--- Required work ---
Go through the entries below and pick out every line with "STONE".

Data records
►
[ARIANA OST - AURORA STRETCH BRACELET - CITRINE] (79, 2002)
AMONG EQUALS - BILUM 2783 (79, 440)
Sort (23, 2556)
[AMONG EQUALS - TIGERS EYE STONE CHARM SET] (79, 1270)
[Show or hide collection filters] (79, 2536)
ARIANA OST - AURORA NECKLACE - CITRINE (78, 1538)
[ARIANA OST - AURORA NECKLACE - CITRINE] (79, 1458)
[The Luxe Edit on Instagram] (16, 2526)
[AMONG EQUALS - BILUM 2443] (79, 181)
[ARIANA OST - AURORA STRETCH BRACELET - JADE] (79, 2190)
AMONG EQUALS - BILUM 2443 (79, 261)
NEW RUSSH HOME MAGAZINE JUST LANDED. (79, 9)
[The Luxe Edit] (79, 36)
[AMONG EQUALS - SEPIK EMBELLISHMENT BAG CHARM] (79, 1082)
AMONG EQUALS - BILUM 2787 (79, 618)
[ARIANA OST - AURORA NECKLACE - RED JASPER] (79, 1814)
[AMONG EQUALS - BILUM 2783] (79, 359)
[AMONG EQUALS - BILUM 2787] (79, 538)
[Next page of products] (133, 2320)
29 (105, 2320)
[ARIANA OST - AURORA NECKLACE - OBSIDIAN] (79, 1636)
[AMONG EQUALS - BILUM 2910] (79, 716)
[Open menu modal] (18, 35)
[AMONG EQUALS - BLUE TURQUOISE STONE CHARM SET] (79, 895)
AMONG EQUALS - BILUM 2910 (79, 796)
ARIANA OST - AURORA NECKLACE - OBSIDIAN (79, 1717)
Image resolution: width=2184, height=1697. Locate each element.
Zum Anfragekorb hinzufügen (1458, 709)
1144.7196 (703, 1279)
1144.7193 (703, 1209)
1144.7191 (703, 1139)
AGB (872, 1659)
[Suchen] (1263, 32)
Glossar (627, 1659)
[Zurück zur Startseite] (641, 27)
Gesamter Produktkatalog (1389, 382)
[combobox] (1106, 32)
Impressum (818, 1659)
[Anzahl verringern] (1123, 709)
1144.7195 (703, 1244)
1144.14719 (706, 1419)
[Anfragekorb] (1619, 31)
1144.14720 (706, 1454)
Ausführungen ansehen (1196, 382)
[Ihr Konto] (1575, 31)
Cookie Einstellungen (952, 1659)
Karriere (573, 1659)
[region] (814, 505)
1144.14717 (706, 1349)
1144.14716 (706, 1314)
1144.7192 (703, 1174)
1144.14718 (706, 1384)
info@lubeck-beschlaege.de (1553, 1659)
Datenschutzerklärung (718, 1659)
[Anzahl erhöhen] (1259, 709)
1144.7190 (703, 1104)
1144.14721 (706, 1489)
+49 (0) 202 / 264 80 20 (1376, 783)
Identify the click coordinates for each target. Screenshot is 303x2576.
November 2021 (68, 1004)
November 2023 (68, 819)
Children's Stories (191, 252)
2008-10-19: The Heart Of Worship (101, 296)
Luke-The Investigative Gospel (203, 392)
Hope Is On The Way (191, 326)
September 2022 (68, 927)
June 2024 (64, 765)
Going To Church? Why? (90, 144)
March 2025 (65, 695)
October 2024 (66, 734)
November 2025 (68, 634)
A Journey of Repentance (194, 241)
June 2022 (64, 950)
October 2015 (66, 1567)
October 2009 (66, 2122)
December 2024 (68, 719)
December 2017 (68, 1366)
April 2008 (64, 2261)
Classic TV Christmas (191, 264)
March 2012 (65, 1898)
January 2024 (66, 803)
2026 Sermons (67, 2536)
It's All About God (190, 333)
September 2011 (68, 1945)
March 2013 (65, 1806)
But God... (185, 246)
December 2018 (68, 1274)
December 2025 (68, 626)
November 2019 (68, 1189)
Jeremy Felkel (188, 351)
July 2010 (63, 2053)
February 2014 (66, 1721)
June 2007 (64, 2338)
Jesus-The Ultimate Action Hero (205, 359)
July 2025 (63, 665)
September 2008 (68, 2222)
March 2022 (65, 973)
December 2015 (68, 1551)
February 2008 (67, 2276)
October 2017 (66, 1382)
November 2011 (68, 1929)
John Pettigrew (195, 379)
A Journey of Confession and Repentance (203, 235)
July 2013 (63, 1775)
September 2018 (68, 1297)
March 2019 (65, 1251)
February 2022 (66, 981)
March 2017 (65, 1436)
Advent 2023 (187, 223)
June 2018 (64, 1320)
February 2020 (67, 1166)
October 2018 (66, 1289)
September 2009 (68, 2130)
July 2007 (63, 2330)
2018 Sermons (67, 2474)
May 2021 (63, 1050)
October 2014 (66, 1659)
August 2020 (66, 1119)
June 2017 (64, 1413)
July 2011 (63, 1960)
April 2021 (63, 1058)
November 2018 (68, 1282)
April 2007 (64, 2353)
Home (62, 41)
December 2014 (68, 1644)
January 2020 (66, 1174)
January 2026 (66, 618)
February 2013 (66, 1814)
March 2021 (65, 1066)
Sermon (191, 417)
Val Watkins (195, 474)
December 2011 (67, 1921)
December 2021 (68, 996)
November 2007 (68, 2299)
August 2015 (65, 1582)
◄
--- Solution ---
[AMONG EQUALS - TIGERS EYE STONE CHARM SET] (79, 1270)
[AMONG EQUALS - BLUE TURQUOISE STONE CHARM SET] (79, 895)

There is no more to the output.